The most common malformations of the esophagus which are not of the stenotic character are so-called diverticula, which appear in two forms—namely, distention and traction, these being both acquired forms, while congenital formations of this character are also occasionally met.
Congenital diverticula may appear anywhere along the course of the tube, but are probably more common in its upper portion. They constitute more or less irregular tubular sacs which lie alongside of and parallel to the main tube. The openings by which they connect may be large or small. These saccular defects, always small at first, may assume increasing proportions, because of the entrance therein of food and their consequent distention by foreign material, as well as by products of decomposition of the same. Thus slowly and insensibly a very mild form of such defect may in time assume serious proportions.

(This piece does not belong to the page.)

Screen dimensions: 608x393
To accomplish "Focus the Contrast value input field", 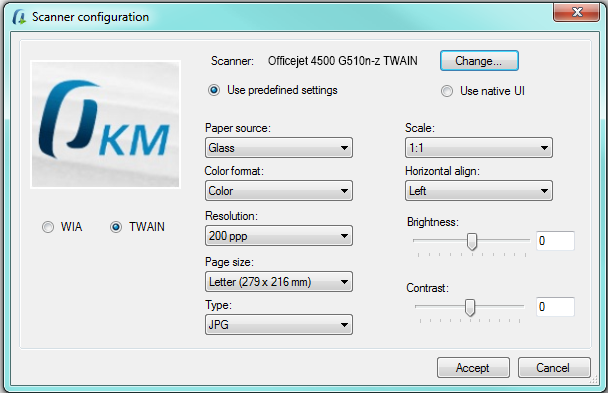I will tap(555, 307).
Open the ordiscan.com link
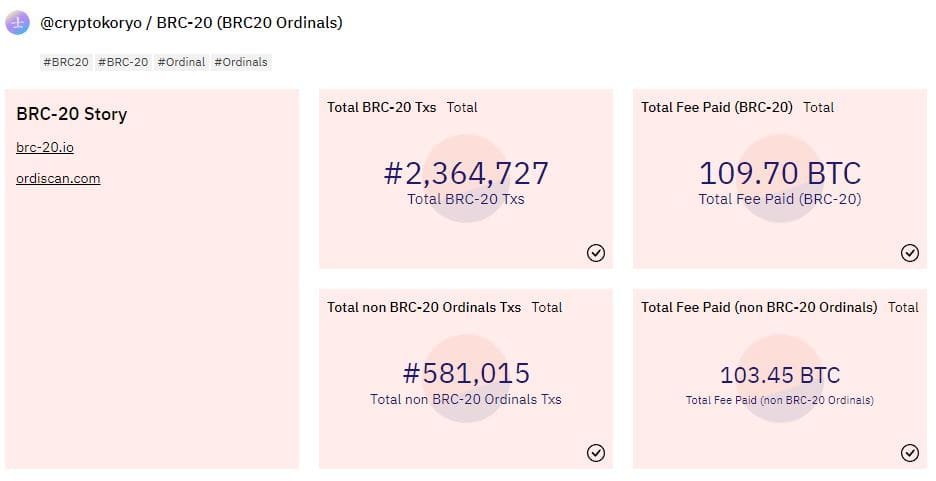The width and height of the screenshot is (936, 481). pyautogui.click(x=58, y=178)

The acquired diverticula of the distention type are usually met with in the upper part, and are practically hernial protrusions of at least the mucosa through the fibers constituting the muscular portion of the tube, and cannot occur save by some preceding pathological change. Traction diverticula are the results of adhesions to breaking down lymph nodes or other pathological conditions, by which the esophageal wall is first pulled out of position, then gradually sacculated, and the condition still further aggravated by accumulation therein of foreign material. The acquired diverticula attain considerable size, and when emptied one may be astonished at the accumulation which has occurred. Such a tube having been completely emptied may be again filled by the first food which is subsequently taken. After being filled, the balance of the food may then pass into the stomach, with partial or complete comfort or satisfaction to the patient.

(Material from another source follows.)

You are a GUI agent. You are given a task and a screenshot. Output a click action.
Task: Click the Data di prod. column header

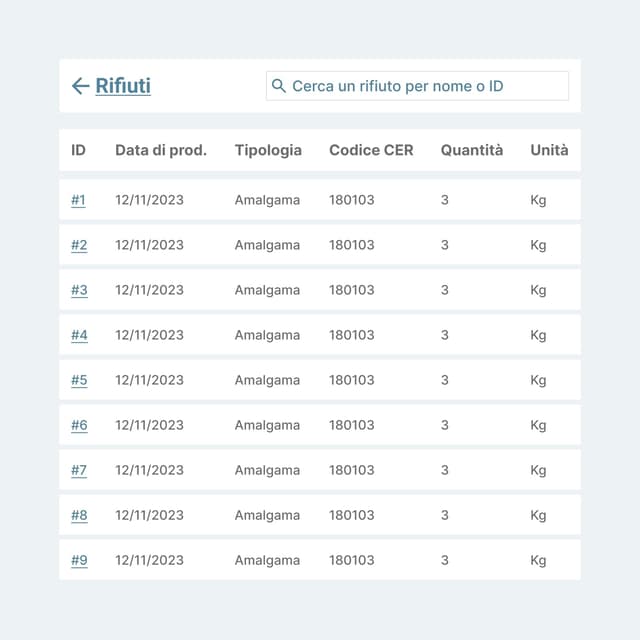coord(161,150)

The principal indication of an esophageal diverticulum, beside dysphagia, is regurgitation or vomiting of food. When food which has undergone decomposition is occasionally rejected, and when, at the same time, the stomach is shown to be not dilated and not at fault, the suspicion of a diverticulum may be considered well founded. Its opening into the esophagus may be so placed as to always engage the instrument which may be passed down for examination, either bougie or stomach tube. Should this be a constant phenomenon the diagnosis may be easily established. In such a case it may be possible to first empty and then distend the sac with food mixed with bismuth subnitrate, or perhaps to inject it with an emulsion of the same. If this can be done, the fluoroscope or a good radiograph will show a distinct shadow, and in this way a pictorial outline of the condition may be obtained.
Treatment.
—The treatment of these diverticula is of great difficulty, especially when the sac has attained a size which permits of retention of material. Sacs which contain decomposing matter should be emptied by the stomach tube and washed out at frequent intervals. If it be then possible to pass the tube beyond them the patient should be fed through it, or it may be possible to place the patient in the recumbent position, with the head lower than the body, and cause food or fluid to be swallowed in this attitude. It will then probably enter the stomach instead of the sac. Such measures as these failing, and nothing else affording relief, operations are occasionally undertaken. Much will depend upon the location of the sac, especially its height. A diverticulum in the neck may be more easily reached than one in the chest, and Richardson and myself have had remarkable success in the relief of aggravated cases of this kind. Cushing has shown the advantage of the administration of atropine before these operations, in order to limit the flow of saliva and keep the parts dry. The sac having been exposed by a long incision in front of the sternomastoid, it may be filled with a solution containing methyl blue, by which it may be identified, or it may be filled with paraffin, which, solidifying, will serve admirably for its identification. It then may be attacked as would be any solid tumor. The sac having been identified and extirpated its opening into the esophagus is then closed by sutures and the neck wound cared for as usual, with provision for drainage ([Figs. 511] and [512]).
Fig. 511
Diverticulum freed from its attachments and delivered from the wound. (Richardson.)